A young baby can't take much responsibility. They don't have many privileges either, they're just there. They just get someone waiting on them, but eventually they should grow up and the design for parenting is - God's design is you teach your child that they have power to make choices, good and bad; there are consequences of a good and a bad choice, and they must be personally responsible for their choices. That's good stuff, good parental training. When you violate that and allow the child not to face and feel his consequences of bad choices, you then ruin the child because they're not learning a vital lesson for success in life, that if I choose good I'll get good results; if I choose bad I'll get bad results. They have to learn that and so that's one of the major functions of the parent in nurturing, bringing up a child is to teach them that they have power of making choices, good and bad, and the bad ones will always have bad consequences even if not immediately.
They have to learn that and so if a child does something bad and you don't hold them to account for their behaviour and have bad consequences, what happens is they never learn. You've rescued them and in rescuing the person you've taken away from them the learning opportunity they had. This is really important stuff. Think about this, you see?
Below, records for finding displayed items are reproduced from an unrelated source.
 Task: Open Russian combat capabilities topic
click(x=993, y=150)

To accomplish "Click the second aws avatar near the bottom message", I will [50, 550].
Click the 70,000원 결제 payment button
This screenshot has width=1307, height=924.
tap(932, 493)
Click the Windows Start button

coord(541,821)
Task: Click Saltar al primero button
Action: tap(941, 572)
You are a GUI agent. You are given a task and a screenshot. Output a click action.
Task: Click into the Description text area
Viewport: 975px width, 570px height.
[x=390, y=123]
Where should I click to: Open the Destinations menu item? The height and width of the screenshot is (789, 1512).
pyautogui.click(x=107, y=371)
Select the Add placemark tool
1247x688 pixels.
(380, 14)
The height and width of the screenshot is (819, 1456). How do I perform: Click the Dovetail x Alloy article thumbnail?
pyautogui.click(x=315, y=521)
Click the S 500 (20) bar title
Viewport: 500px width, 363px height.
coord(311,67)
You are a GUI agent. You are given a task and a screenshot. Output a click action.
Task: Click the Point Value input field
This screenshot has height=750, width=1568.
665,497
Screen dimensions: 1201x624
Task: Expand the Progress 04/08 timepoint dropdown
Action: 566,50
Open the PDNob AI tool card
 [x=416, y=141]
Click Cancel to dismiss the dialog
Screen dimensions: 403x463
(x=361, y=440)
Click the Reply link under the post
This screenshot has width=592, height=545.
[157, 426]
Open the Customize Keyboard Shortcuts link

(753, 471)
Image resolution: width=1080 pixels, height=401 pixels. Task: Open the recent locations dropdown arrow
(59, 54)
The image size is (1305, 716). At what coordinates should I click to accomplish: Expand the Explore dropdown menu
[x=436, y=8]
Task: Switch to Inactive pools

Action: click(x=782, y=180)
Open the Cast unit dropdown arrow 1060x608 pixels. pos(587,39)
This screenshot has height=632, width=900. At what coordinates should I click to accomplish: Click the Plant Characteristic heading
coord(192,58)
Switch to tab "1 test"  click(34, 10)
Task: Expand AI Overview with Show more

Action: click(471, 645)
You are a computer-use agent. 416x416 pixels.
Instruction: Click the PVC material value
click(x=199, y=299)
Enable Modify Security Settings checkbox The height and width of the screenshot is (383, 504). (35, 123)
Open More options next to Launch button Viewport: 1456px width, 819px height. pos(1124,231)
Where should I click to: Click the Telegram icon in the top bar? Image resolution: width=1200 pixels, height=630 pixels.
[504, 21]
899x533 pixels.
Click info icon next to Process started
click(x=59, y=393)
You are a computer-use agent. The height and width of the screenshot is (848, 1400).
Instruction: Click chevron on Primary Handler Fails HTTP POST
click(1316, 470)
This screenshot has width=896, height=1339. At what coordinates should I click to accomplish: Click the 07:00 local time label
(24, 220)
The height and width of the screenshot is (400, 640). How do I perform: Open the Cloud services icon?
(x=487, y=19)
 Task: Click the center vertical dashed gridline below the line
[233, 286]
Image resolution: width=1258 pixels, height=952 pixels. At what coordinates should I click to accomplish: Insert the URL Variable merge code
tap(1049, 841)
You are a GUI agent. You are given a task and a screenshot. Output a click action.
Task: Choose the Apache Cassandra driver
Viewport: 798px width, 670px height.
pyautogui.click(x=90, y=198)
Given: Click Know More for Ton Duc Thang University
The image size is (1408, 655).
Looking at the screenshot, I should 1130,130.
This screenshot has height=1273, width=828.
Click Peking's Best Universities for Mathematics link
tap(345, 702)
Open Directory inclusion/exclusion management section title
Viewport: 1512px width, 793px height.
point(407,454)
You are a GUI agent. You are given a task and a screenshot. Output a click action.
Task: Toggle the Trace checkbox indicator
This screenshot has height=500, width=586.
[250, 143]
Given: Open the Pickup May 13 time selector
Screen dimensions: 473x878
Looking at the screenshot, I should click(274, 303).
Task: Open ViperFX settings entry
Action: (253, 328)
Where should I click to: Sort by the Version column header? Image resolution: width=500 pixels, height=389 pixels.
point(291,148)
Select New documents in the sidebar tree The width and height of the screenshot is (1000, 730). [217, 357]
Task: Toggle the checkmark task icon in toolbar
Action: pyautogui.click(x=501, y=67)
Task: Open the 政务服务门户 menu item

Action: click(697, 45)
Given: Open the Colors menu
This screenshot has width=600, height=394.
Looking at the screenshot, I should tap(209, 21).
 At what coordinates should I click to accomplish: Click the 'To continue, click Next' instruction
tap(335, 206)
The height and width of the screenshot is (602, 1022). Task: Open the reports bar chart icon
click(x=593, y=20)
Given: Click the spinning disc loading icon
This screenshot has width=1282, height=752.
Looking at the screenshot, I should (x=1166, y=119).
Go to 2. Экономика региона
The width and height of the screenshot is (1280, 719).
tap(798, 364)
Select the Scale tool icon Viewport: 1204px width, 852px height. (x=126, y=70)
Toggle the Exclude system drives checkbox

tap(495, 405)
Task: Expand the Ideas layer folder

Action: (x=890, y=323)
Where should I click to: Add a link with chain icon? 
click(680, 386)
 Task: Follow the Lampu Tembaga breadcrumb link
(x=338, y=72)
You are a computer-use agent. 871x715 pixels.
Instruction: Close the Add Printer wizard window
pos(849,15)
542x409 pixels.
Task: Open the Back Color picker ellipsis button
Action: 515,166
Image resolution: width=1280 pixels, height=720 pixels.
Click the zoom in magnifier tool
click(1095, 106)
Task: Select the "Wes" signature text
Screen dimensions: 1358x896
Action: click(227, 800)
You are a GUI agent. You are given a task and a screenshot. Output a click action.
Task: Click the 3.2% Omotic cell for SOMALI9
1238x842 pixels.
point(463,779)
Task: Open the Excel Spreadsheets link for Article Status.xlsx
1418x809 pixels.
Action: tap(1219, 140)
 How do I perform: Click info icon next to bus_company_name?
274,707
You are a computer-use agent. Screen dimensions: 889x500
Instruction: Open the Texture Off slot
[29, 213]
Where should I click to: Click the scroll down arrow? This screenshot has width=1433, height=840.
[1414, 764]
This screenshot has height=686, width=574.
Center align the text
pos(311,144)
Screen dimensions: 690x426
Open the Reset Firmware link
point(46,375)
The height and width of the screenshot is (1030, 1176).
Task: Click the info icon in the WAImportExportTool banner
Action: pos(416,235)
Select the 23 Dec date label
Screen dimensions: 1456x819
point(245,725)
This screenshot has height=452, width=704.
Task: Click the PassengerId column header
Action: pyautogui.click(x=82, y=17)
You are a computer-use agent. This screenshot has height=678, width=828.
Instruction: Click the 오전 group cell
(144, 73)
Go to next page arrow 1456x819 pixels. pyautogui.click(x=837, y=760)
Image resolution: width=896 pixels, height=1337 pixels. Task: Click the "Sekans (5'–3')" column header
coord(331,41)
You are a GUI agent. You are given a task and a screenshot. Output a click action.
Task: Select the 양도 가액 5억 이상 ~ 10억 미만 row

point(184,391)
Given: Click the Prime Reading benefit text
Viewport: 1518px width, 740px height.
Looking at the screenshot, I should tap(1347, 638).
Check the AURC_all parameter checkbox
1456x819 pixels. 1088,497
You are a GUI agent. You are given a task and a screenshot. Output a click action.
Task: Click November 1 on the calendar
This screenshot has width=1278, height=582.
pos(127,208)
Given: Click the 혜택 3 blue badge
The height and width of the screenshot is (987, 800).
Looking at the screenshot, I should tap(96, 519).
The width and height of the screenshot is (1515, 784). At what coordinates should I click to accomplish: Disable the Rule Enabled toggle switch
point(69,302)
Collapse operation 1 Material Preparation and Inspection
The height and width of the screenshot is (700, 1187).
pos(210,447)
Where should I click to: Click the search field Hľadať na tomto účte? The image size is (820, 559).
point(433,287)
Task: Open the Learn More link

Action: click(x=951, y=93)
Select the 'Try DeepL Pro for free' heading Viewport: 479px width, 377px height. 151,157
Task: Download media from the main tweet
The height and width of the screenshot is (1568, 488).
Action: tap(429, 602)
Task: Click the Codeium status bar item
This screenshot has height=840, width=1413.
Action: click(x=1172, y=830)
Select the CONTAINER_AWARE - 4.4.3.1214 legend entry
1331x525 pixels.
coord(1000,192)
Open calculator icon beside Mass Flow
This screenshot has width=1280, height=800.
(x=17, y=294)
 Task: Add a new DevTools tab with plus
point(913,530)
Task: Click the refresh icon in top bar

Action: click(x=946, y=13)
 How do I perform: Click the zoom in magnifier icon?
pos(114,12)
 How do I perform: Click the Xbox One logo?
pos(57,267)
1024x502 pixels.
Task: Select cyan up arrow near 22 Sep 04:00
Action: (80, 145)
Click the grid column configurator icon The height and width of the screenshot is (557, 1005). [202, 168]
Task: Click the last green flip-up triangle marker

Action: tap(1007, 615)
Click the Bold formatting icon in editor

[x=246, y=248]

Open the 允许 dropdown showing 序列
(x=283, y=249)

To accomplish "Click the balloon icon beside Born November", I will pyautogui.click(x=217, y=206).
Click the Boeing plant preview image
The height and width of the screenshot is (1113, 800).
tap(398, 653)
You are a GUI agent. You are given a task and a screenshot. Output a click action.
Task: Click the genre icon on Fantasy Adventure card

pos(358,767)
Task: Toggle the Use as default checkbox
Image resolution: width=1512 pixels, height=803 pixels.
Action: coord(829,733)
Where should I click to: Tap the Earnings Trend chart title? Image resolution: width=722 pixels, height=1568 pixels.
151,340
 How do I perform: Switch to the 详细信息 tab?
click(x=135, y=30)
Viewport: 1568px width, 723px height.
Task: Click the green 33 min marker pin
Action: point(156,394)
So you know, often a teenager, they're wanting all the privileges and your mother says, father says or whatever, your parents say well you've got to get these things done before you're allowed to go out tonight to that function. So you mess around, don't get them done and then there's this battle goes on; I want to go out! No, you can't, you haven't done - did we not say that if you got these done you could go and if you didn't get these done you couldn't go? Oh you're not fair! You're just so mean!
Now listen, that person is behaving like a child and the more they do it, then the younger they're getting all the way until there's no way you're going out! Such a child could never be allowed out like that on their own. Come on, think about it. So a teenager mostly is looking for freedom and privileges without responsibility. The parent's role is to help them become responsible and attach privileges to growing responsibility. Getting the idea? Well it's not all about that. I want to get you out of a victim mode first of all so you stop blaming everyone okay? [Laughs] So you're responsible for some things. Your thoughts are your thoughts, don't blame me for how you think. Your feelings are your feelings, so don't shut them down, own them. Your choices are your choices, your words are your words; you made me so mad! No, I didn't make you mad. That's your stuff. Your feelings are your feelings!
Your actions are your actions. Your desires are your desires. Own them! Own them! Own them! They're part of who you are. You have to own them - so that's part of it. God's made you to become - He's called you to become responsible for the decisions and things that happen in your life, so you've got to do it. If you're going to win in life you've got to be responsible for your choices and your actions. It's the only way you can win in life. I read something the other day, look at this one. You'll love this. When rewards are handed out they belong to you, but when consequences arrive remember they weren't delivered to the wrong address. [Laughter] That's quite good isn't it aye? When consequences arrive remember they weren't delivered to the wrong address; it's not fair! Oh yeah, it's fair. They've just arrived. They had your name on it, had your name on it see?